Although we don't believe in timing the market or panicking over market movements, we do like to keep an eye on big changes -- just in case they're material to our investing thesis.

What: Shares of controversial commodities broker MF Global (NYSE: MF) spiked as much as 26.4% in pre-market trading this morning -- then gave it all back and then some amid extremely heavy trading. As of this writing, MF shares have fallen 4% since Wednesday's closing bell and 19% from this morning's opening prices.
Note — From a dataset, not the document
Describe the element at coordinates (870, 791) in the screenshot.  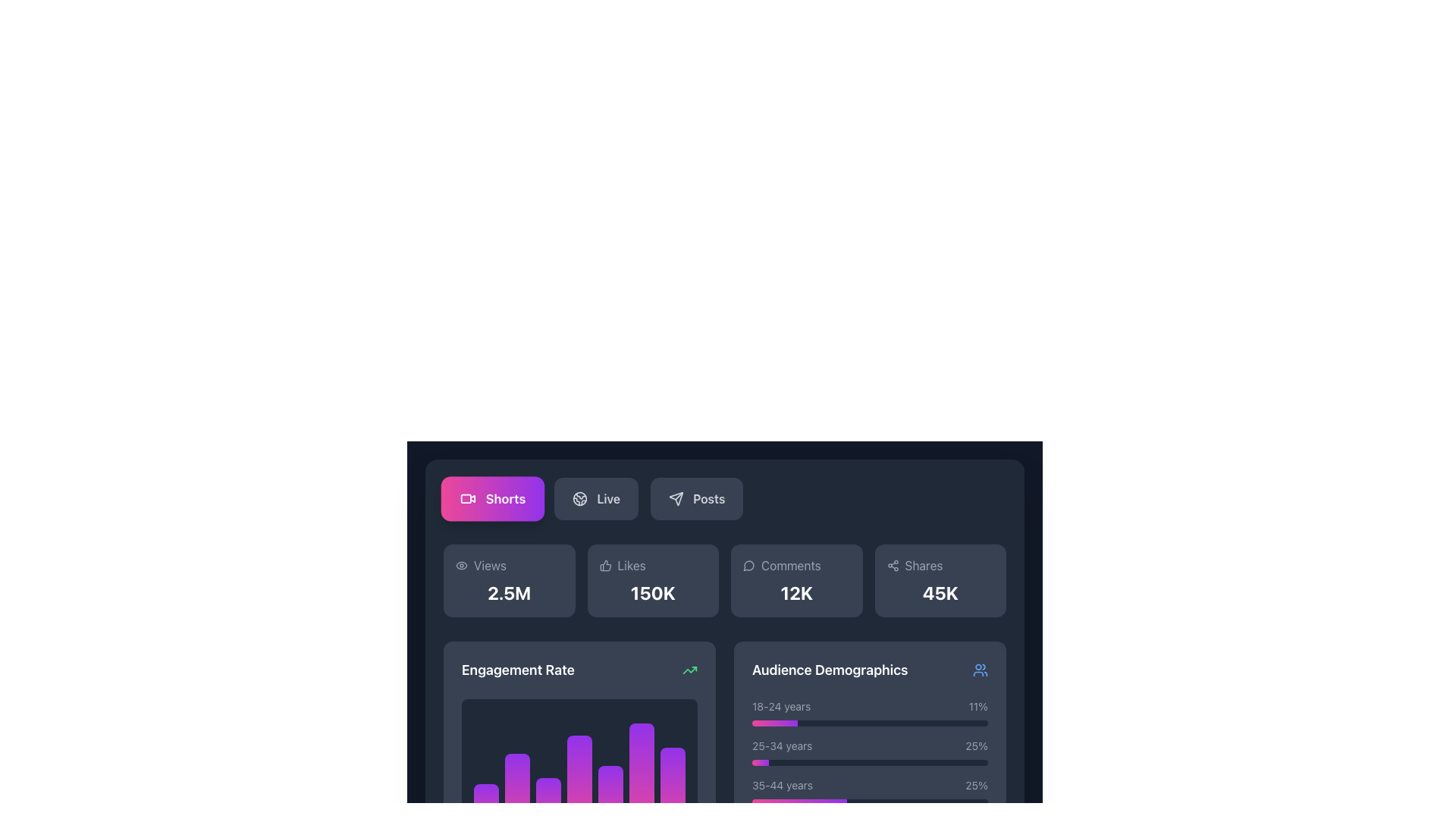
I see `the demographic data row displaying '35-44 years' with a progress bar indicating '25%'. This row is the third in the list of demographic data for different age groups` at that location.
So what: The nightly surge came after The New York Post said that MF has hired JPMorgan Chase (NYSE: JPM) to help it explore "options," including the potential sale of all or part of the company. A later Bloomberg story named Evercore Partners as the real advisor while underscoring MF's mistakes and bad practices in 2011, and the supposed buyout enthusiasm faded to black in a matter of minutes.

Now what: This is 2008 all over again for MF investors. The company has taken financial risks that would make Lehman Brothers and Bear Stearns look conservative, essentially gambling on unknowable outcomes like an orderly resolution of the European debt crisis with money the firm never should have touched. This stock ran neck-and-neck with underperforming bankers such as Goldman Sachs (NYSE: GS), Bank of America (NYSE: BAC), and Morgan Stanley (NYSE: MS) for most of 2011 as all four stocks lost more than 40% of their value year-to-date -- but this week's collapse makes the other guys look great by comparison.